Thank you again GClements, I hope I haven’t been too much trouble. Is there any chance you have some insight on why this isn’t working? I made some tweaks but I feel like I didn’t change how it works, I’ve just been trying everything I can to get this to work, but it is only showing a solid color (gray).

#ifdef GL_ES
precision mediump float;
precision mediump int;
#endif


#define PROCESSING_TEXTURE_SHADER


uniform sampler2D source;
varying vec4 vertTexCoord;


uniform float T;
const float diag = 1.414213562373095;


vec3 F(vec3 x0,vec3 x1,float dist){
    return (x1 - x0)/(T * dist);
}


void main() {
    vec2 ix  = vertTexCoord.st;
    
    vec2 c11 = vertTexCoord.st + vec2( 0.0, 0.0);
    vec2 c01 = vertTexCoord.st + vec2(-1.0, 0.0);
    vec2 c21 = vertTexCoord.st + vec2( 1.0, 0.0);
    vec2 c10 = vertTexCoord.st + vec2( 0.0,-1.0);
    vec2 c12 = vertTexCoord.st + vec2( 0.0, 1.0);
    vec2 c00 = vertTexCoord.st + vec2(-1.0,-1.0);
    vec2 c02 = vertTexCoord.st + vec2(-1.0, 1.0);
    vec2 c20 = vertTexCoord.st + vec2( 1.0,-1.0);
    vec2 c22 = vertTexCoord.st + vec2( 1.0, 1.0);


    vec3 x11 = texture2D(source, c11).rgb;
    vec3 x01 = texture2D(source, c01).rgb;
    vec3 x21 = texture2D(source, c21).rgb;
    vec3 x10 = texture2D(source, c10).rgb;
    vec3 x12 = texture2D(source, c12).rgb;
    vec3 x00 = texture2D(source, c00).rgb;
    vec3 x02 = texture2D(source, c02).rgb;
    vec3 x20 = texture2D(source, c20).rgb;
    vec3 x22 = texture2D(source, c22).rgb;


    vec3 d01 = F(x11,x01,1.0);    
    vec3 d21 = F(x11,x21,1.0);    
    vec3 d10 = F(x11,x10,1.0);    
    vec3 d12 = F(x11,x12,1.0);    
    vec3 d00 = F(x11,x00,diag);    
    vec3 d02 = F(x11,x02,diag);    
    vec3 d20 = F(x11,x20,diag);    
    vec3 d22 = F(x11,x22,diag);    


    vec3 result = (x11 + d01+d21+d10+d12 + d00+d02+d20+d22);
    
    vec3 col = texture2D(source, ix).rgb;
    gl_FragColor = vec4(col*result,1.0);
}

You need to use an offset of one texel. If you’re modifying normalised texture coordinates, you need to divide the offset by the size of the texture.

This should be


    gl_FragColor = vec4(result,1.0);

Limited texture precision is likely to be an issue on ES. You’re not even guaranteed to get 8 bits per component.

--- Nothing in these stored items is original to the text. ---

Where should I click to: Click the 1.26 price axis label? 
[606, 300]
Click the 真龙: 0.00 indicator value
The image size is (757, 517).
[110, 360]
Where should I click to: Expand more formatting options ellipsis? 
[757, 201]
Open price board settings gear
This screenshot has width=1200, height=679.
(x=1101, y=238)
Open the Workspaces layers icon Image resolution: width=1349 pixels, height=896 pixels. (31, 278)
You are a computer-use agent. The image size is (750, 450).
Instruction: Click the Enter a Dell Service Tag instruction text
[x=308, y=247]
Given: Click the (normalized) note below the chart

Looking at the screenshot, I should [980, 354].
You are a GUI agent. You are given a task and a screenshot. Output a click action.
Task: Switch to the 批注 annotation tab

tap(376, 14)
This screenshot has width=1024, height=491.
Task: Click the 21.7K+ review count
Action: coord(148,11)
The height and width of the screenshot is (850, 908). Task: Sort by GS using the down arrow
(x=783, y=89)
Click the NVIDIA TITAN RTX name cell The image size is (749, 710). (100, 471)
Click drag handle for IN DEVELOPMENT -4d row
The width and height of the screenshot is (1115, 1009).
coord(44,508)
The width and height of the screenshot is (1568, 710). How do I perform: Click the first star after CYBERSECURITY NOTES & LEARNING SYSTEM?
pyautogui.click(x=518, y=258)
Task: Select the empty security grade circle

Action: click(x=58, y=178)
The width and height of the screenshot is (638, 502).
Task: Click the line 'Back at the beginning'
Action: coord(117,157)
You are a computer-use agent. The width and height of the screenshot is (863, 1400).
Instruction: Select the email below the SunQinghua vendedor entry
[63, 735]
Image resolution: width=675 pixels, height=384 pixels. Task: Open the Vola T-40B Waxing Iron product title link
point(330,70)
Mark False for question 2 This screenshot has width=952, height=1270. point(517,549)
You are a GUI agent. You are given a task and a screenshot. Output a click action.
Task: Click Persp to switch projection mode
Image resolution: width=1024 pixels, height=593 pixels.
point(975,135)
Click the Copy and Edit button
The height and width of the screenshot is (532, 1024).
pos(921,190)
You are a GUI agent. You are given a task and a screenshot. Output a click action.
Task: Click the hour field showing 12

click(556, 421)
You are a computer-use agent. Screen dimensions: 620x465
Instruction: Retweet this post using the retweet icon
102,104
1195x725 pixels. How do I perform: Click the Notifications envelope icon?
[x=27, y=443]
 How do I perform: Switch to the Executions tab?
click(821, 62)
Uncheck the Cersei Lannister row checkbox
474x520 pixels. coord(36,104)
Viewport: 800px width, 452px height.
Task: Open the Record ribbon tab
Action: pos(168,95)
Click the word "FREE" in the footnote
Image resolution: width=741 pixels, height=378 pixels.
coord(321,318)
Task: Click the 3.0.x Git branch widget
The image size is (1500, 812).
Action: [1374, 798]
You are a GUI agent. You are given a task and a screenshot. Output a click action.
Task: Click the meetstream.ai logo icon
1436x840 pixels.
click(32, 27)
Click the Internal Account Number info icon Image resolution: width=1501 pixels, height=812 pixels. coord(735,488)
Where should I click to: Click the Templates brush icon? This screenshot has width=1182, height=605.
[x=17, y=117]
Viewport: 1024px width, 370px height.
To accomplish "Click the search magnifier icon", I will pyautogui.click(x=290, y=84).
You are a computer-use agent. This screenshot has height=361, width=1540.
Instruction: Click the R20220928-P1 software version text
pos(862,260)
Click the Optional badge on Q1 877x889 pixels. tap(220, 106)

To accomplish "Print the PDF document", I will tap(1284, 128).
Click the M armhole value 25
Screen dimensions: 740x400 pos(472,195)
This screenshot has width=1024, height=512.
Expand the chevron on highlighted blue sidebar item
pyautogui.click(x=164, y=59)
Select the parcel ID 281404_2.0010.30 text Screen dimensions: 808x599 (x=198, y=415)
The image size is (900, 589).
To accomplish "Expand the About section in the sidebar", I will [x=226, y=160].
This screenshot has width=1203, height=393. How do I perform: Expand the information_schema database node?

I’d suggest getting it working with desktop OpenGL and floating-point textures first.

[QUOTE=GClements;1283303]You need to use an offset of one texel. If you’re modifying normalised texture coordinates, you need to divide the offset by the size of the texture.
[/QUOTE]

I am pretty sure I’m not using normalized texture coordinates, so this should be fine right? It is working better now though, I switched over to a c++ framework I am more comfortable with, which helped me get floating-point textures working. It is displaying now, and there are very visible effects over time, but the effect seems to be contained within the boundaries of the original shapes (it just doesn’t flow outwards). It does fade in a very interesting way though, but it seems to do so when time decreases, instead of increases (as T decreases from about 12.0 to 0.0 the effect is noticeable). Might the outward movement issue be related to what you said about the texel offset?

texture2D(), texture() etc take normalised texture coordinates (unless you’re using a sampler2DRect). texelFetch() (and variants) take non-normalised coordinates (i.e. a value of 1 corresponds to one texel). Anything with an “offset” suffix uses non-normalised values for the offset regardless of whether the base coordinates are normalised.